Love your pictures of your house with all your improvements going on. It often feels like we are a constant work in progress, and I do often feel unable to have company, because I can't present things as I wish to. Thanks for the encouragement and comfort... would love being neighbors with you.

I noticed that you posted previously about your blog not updating. It did show up on my side bar this time, but it is true, that prior to that it hadn't shown an update it in quite a while. I haven't checked mine, whether it is updating, so I am not sure if it is or not, although I haven't heard from a few friends for a little while, that might be the issue. Or, perhaps because I haven't been blogging as frequently as I used to might have slowed down some of my traffic. Anyhow, good to have a nice catch up with you.
Love and blessings,
Pam

A Bite of Country Cupcakes said...

Oh I soooo Needed to read this and am looking forward to reading the next follow on...Weary Is a well known reality around here...xo

cathy@home said...

I think being weary of something is a sign to look at it in a different way.

Amanda said...

yes!

and it's so easy nowadays to lose heart.

my gracious such a heart warming post from your sweet little blog.

thank you!

Anonymous said...

Hi Ann,It was great to read this post. I could relate to so much that you said. It can be very discouraging at times trying to keep up with everything. I do struggle with that. I desire to cook good wholesome meals, keep the house tidy, garding, homeschooling, sewing etc so much. But it doesn't always work out to expectations. My health hasn't been the best the last couple of years and I had a knee reconstruction some years ago. So it was difficult as I couldn't move real fast. I am putting more effort into eating better and it is certainly helping. Yes, i feel overwhelmed at times and as I speak there is a mountain of laundry to tackle. A friend is dropping by tomorrow and I have sick children. I would love you to pray for me.Thankyou so much. I am looking forward to reading your next post. God Bless you.
━━━━━━━━━━━━━━━━━━━━━━━━━━━━━━
**WORK TO COMPLETE:**
1. From the blog comments, list every name that appears directly before "said...".
2. Carry on the blog comments from the point where they end.

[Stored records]
━━━━━━━━━━━━━━━━━━━━━━━━━━━━━━
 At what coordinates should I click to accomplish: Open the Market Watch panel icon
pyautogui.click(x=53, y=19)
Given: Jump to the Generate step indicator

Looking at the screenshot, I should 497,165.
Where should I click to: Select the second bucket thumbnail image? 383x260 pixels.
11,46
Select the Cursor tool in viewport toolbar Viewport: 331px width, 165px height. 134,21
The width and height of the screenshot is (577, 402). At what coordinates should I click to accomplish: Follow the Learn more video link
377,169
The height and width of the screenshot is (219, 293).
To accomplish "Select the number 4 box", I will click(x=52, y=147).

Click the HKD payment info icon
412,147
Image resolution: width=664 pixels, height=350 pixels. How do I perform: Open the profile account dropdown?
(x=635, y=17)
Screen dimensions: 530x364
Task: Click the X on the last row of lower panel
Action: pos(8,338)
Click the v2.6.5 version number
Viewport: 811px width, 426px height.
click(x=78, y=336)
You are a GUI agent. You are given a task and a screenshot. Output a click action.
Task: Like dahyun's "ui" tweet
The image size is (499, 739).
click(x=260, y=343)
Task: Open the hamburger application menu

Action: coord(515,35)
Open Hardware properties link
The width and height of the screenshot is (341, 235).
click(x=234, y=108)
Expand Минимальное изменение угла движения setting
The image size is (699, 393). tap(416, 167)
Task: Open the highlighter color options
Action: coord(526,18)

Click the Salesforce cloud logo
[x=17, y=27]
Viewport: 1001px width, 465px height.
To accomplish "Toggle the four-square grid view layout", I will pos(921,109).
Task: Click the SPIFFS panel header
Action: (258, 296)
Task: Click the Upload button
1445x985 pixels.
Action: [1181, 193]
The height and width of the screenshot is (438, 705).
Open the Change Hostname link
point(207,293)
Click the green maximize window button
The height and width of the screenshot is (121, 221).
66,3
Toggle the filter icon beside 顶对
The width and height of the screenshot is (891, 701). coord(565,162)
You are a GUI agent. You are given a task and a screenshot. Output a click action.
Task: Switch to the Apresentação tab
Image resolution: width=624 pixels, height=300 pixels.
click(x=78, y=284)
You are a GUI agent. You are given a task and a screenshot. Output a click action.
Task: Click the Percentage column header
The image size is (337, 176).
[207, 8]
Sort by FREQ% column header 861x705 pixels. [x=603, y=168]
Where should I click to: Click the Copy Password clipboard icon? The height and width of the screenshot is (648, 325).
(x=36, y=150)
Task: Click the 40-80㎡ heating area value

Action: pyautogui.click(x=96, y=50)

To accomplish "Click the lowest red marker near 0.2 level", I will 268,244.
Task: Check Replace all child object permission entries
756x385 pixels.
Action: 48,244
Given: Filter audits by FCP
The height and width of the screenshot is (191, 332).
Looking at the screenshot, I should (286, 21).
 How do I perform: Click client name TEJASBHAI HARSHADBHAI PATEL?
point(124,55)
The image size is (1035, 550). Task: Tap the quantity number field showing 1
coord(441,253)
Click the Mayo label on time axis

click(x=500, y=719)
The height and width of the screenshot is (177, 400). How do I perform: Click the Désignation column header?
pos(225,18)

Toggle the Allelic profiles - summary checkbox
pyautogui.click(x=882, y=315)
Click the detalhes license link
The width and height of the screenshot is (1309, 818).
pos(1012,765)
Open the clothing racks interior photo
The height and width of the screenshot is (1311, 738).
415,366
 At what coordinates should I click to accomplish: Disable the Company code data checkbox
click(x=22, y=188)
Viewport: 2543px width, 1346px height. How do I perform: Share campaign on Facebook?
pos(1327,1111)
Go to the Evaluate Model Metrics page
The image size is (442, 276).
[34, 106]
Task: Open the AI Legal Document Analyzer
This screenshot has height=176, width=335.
━━━━━━━━━━━━━━━━━━━━━━━━━━━━━━
**RESULTS BY TASK:**
1. A Bite of Country Cupcakes, cathy@home, Amanda, Anonymous

2.
Ange K

Niki said...

Hi Ann, I was feeling very weary before I went off on my months getaway with my younger children.
The best thing I ever did. But I know that is not possible for some people, so dealing with weariness is a very real everyday occurance.
I was so worn down I could not think straight literally. I had some serious health issues cropping up & felt I was doing a bad job.
Thanks for your post, you always nail it. Great writing from a great Mum.
Niki

Andrea said...

Hi Ann,

I just found your blog this morning, and I neede this post very much. My husband is in the military and deploying overseas soon, and we have 4 children who are struggling with this reality. Weary is a good word for how I feel right now (better than crazed, right?) :) Thanks for the post....except the snake part. Yikes!
~Andrea

Ellie Rae said...

What a nice blog you have...but oh, that snake picture! I'd die!

Camille said...

What an encouraging post my friend. Thank you for sharing your heart. It's lovely to know you! I have been negligent in visiting blogs lately...sorry it has taken me so long to stop by. :)

Much Love to you!
Camille xo
Isaiah 26:3-4

Ellie@The Lavender Tub said...

Lovely post, Ann. A passage that gives me such comfort is Ps. 94:18-19

18 When I said, “My foot is slipping,”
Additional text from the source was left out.